**Written problem A:**
Reproduce the regression assignment text between "4 pts Histogram" and "qqline(residuals(model_1))", inclusive, without any changes.
**Written problem B:**
Write out the entries between the lines holding "Click the extract" and "(x=447, y=96)", inclusive, without changing anything.

**Page text:**
Create and interpret the following graphs with respect to the assumptions of the linear regression model. In other words, comment on whether there are any apparent departures from the assumptions of the linear regression model. Make sure that you state the model assumptions and assess each one. Each graph may be used to assess one or more model assumptions.

3 pts Scatterplot of the data with KM on the x-axis and Price on the y-axis. Make sure you include a line showing the overall trend of the scatterplot

# Your code here...
library(ggplot2)
ggplot(data, aes(x=km, y=price)) + geom_point() +  geom_smooth(method=lm)

## `geom_smooth()` using formula = 'y ~ x'

4 pts Residual plot - a plot of the residuals, $\hat\epsilon_i$, versus the fitted values, $\hat{y}_i$. Make sure you include a line showing the ideal baseline (hint: residual = 0) that serves as the comparison

# Your code here...
plot(model_1$fitted, model_1$residuals, main="Fitted vs Residual", xlab="Fitted values", ylab="Residual")
abline(0,0)

Model assumption: Independence and Constant Variance Assumption
The residuals are more concentrated around the 9000-12,000 Fitted Values range and show larger variance as the fitted values increases. Thus, the variance is not constant.

4 pts Histogram and q-q plot of the residuals. Make sure you include a line in the q-q showing the ideal baseline that serves as the comparison in a q-q plot

# Your code here...
hist(residuals(model_1),main="Histogram of residuals",xlab="Residuals")

qqnorm(residuals(model_1))
qqline(residuals(model_1))

Model assumption: Normal distribution of residuals The histogram is slightly skewed to the right. Based on the QQ plot, we can see the tail ends do not align with the expected normal line. Overall, the residuals are not normally distributed.

Question B4: Prediction

Use the results from both model_1 to discuss the effects of KM on the dependent variable: Holding everything else equal, how much the sales price would decrease if a car accumulated 10,000 more kilometers? What observations can you make about the result in the context of the problem? (3 pts)

# Your code here...

[Dataset rows]
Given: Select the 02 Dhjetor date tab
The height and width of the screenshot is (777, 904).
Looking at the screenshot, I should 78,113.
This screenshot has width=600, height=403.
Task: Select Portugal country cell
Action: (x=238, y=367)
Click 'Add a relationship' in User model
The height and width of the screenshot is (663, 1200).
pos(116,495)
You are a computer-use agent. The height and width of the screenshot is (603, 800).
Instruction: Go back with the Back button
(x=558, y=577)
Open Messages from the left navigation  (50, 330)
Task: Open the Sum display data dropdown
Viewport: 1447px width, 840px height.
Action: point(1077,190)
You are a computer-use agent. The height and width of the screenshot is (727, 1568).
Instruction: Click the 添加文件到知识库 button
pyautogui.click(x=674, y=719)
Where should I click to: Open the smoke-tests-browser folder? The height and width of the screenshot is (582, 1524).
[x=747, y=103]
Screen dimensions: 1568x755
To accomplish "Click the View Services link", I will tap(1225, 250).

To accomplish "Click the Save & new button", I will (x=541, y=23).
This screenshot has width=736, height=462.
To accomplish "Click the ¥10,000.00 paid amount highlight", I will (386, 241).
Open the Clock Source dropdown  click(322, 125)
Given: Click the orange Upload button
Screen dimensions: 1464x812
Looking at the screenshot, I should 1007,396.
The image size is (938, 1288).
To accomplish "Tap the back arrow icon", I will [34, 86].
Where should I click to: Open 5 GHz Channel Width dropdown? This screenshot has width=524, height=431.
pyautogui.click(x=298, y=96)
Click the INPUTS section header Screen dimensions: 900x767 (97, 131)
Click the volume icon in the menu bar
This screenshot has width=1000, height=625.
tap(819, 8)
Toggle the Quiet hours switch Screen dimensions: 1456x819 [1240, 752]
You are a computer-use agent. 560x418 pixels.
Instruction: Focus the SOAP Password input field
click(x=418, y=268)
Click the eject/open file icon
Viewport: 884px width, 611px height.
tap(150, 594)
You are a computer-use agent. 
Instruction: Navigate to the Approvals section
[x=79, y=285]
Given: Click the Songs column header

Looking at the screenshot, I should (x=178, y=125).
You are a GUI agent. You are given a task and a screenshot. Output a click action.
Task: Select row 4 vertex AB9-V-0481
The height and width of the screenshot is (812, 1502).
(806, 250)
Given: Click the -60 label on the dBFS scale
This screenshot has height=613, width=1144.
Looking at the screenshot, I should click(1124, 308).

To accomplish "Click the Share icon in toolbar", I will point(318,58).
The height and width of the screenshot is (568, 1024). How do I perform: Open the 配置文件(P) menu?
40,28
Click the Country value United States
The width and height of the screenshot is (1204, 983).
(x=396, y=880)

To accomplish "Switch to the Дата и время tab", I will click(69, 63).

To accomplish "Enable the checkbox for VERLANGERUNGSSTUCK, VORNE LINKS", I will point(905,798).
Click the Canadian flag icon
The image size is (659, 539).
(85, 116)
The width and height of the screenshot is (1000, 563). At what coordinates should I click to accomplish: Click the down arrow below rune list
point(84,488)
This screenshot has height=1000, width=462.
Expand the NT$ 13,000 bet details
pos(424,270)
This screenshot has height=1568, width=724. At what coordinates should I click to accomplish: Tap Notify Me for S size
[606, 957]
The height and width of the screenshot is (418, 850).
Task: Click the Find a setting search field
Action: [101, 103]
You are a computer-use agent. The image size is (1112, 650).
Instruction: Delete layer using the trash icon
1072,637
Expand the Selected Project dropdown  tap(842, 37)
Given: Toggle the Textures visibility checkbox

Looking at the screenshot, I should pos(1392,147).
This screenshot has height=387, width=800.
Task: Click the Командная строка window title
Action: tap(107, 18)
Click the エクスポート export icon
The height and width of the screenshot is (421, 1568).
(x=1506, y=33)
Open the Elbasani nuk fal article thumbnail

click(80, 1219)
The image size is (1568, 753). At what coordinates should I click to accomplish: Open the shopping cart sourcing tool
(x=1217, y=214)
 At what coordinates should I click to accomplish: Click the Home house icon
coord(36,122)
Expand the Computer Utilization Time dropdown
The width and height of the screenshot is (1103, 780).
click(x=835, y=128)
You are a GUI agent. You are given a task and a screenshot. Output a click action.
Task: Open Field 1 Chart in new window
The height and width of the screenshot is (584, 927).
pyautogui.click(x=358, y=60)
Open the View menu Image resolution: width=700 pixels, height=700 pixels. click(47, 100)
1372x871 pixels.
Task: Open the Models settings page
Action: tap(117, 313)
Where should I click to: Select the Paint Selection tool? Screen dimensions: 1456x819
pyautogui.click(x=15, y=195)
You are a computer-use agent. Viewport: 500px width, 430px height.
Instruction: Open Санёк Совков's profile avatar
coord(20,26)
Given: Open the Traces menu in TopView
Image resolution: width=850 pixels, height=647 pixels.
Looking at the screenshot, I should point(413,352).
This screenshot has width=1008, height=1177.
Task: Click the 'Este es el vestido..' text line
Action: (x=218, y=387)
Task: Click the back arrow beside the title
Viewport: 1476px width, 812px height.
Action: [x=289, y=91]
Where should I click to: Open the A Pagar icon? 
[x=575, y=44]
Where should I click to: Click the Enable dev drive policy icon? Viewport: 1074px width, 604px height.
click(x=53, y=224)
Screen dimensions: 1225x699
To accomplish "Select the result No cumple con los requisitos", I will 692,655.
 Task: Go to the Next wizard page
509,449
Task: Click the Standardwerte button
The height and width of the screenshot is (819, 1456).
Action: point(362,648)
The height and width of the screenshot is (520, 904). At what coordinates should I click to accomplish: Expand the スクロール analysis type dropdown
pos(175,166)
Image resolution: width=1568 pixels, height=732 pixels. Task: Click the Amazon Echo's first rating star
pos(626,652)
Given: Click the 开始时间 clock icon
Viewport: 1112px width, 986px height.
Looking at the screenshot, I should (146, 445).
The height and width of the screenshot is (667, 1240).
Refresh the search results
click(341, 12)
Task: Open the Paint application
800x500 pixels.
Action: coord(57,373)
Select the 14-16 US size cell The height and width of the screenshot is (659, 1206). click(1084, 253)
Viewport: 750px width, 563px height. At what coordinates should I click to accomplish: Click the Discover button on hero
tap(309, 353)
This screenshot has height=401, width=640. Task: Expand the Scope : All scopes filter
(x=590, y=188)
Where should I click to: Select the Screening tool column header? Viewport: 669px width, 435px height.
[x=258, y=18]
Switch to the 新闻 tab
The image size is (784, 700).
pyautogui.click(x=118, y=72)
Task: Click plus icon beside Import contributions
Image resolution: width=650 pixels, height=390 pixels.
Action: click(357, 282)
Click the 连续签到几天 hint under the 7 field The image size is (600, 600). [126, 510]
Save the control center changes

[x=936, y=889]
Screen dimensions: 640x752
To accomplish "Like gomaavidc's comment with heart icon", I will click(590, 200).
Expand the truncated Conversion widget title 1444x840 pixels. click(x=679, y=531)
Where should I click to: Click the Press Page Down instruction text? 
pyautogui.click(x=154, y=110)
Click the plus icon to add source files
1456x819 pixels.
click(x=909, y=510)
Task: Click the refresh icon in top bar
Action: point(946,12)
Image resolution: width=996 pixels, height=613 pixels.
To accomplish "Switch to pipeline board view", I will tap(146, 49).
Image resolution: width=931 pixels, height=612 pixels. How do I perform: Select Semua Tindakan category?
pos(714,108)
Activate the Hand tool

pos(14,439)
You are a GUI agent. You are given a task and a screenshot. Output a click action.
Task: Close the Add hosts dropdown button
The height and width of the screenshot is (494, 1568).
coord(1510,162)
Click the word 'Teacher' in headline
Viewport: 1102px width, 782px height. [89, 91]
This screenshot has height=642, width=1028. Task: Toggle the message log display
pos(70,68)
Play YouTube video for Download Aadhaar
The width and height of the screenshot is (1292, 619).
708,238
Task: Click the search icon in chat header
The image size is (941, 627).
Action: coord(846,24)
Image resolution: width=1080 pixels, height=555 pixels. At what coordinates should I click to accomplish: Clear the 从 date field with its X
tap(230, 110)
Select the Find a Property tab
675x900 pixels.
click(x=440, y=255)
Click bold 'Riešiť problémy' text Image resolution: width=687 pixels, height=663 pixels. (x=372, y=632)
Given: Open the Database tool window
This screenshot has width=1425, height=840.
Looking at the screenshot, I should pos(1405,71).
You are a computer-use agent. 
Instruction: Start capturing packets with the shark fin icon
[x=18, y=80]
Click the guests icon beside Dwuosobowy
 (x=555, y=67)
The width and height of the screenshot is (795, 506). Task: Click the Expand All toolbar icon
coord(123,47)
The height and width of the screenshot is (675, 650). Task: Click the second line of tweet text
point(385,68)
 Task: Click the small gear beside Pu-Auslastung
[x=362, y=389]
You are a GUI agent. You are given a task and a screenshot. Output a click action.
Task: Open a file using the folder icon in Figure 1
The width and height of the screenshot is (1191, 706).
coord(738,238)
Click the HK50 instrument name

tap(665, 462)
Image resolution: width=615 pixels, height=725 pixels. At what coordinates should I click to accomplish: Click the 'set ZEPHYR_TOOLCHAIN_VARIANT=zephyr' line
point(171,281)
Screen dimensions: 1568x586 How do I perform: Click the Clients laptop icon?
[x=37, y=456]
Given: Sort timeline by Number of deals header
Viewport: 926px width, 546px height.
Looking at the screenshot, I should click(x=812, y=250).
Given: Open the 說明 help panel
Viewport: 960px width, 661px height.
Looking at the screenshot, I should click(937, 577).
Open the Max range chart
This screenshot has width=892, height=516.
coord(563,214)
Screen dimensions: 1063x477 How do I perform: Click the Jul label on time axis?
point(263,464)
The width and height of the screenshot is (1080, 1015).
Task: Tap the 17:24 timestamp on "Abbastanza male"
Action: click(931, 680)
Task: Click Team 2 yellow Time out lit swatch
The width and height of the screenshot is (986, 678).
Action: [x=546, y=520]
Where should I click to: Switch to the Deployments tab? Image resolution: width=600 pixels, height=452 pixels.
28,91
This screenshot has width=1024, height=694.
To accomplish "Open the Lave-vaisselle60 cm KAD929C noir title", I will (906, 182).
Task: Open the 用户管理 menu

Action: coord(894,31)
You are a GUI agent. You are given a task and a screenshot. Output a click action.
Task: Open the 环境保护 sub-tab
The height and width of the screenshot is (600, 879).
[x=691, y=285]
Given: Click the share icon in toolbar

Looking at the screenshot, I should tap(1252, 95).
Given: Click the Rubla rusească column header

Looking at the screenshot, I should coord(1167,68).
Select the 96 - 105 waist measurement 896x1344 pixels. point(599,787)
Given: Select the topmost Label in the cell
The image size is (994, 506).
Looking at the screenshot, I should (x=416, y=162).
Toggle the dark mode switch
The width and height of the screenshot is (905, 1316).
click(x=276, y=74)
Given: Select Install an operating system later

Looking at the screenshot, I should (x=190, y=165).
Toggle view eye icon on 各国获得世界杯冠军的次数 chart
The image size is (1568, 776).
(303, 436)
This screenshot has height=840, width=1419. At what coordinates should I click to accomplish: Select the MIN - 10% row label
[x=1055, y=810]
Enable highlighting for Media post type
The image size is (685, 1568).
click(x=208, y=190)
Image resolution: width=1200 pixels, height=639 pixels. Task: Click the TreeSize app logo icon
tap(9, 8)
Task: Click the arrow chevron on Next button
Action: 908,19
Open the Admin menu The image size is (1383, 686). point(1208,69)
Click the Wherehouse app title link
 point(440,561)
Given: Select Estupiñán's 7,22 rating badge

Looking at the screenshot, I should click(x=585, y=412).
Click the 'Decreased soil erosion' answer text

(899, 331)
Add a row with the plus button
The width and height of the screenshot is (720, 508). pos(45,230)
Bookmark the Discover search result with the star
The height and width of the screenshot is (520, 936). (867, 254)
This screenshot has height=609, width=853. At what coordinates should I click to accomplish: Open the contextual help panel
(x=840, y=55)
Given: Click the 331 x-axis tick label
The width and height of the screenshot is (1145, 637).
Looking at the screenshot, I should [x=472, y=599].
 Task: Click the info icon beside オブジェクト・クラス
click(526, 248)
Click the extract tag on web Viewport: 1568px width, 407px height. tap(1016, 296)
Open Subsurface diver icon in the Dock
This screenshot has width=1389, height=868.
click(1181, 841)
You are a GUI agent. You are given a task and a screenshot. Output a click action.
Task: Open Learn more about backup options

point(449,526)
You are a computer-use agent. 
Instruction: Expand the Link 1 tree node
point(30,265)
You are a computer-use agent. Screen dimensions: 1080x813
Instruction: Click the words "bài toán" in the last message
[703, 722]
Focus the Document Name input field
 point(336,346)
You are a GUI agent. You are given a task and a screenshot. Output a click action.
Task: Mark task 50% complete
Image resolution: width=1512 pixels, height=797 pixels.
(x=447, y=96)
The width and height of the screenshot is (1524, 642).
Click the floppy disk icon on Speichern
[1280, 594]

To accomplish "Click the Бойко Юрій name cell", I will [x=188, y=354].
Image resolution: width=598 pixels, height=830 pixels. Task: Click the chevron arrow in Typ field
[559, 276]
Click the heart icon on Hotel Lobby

**Right answer A:**
4 pts Histogram and q-q plot of the residuals. Make sure you include a line in the q-q showing the ideal baseline that serves as the comparison in a q-q plot

# Your code here...
hist(residuals(model_1),main="Histogram of residuals",xlab="Residuals")

qqnorm(residuals(model_1))
qqline(residuals(model_1))

**Right answer B:**
Click the extract tag on web Viewport: 1568px width, 407px height. tap(1016, 296)
Open Subsurface diver icon in the Dock
This screenshot has width=1389, height=868.
click(1181, 841)
You are a GUI agent. You are given a task and a screenshot. Output a click action.
Task: Open Learn more about backup options

point(449,526)
You are a computer-use agent. 
Instruction: Expand the Link 1 tree node
point(30,265)
You are a computer-use agent. Screen dimensions: 1080x813
Instruction: Click the words "bài toán" in the last message
[703, 722]
Focus the Document Name input field
 point(336,346)
You are a GUI agent. You are given a task and a screenshot. Output a click action.
Task: Mark task 50% complete
Image resolution: width=1512 pixels, height=797 pixels.
(x=447, y=96)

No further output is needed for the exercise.